As residents of the Lakes Area, our lives are intensely seasonal. The crowds come and (thankfully) go. The snow-birds return, the docks go in, and then just as suddenly, the docks come out. We mark the changes with our own quirky traditions, as reminders that in the midst of the change, the important things (like Taco House and nutty bars and roller coasters) stay the same.
We biked down to Taco House yesterday to join the crowds. I wasn’t as hungry for Nachos Royale (hold the onions, add extra guacamole) as I was for the nostalgia and the tradition. As I pedaled, I thought about seasons and the inevitability of change. As teachers, we work in a profession which is certainly as much or perhaps even more seasonal than tourism at the Lakes. Every year, we fall in love with a new set of students. We adjust to new schedules, new curriculum and new people. And, in the midst of the change, the important things (like kids learning and growing and becoming) stay the same.
Do you remember the summer when Taco House was threatened? Taco House became the icon of summer back in its glory days, with a prominent location on Highway 71. When the city decided to widen the road, it was declared that Taco House would no longer be on the highway but would be tucked away several hundred yards to the West. I worried about Taco House that summer. I worried that the change wouldn’t be good for its business, and that it might never be the same. I lost weight due to the absence of grease and nacho cheese in my regular summer diet.
You can imagine how happy I was when Taco House re-opened again after the Highway Project was complete. I vividly remember sitting outside on the picnic tables, munching nachos with joy. “This is amazing!” I exclaimed. “How did they move Taco House without changing even one thing? The concrete tables are exactly the same, the potted plants, the little brick wall, and even the booths and the interior of the restaurant are completely the same! I can’t believe they were able to move Taco House without changing everything that I love about this place.”
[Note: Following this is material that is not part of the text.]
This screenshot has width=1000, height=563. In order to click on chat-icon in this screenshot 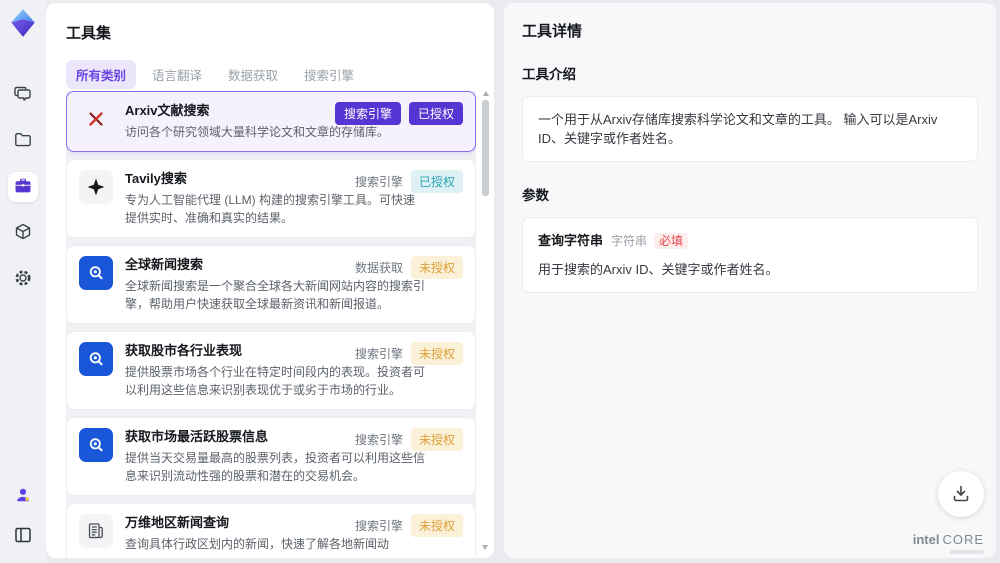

James sat silently as I marveled about this engineering mystery. Finally, he looked me in the eye and said slowly, “Kari, they didn’t move Taco House. They moved the highway.”
I had wasted a lot of energy worrying about something that wasn’t even real. My fears were based on imagination, and mis-information. My reflexive response to change is generally one of doubt and fear and uneasiness. But what I learned from Taco House that day was this: change is inevitable, and beyond my control. But fear is not.
James smiled at me and we started to laugh and laugh and laugh. We still haven’t stopped laughing.
“You should worry less and bike more,” he said. And he was right.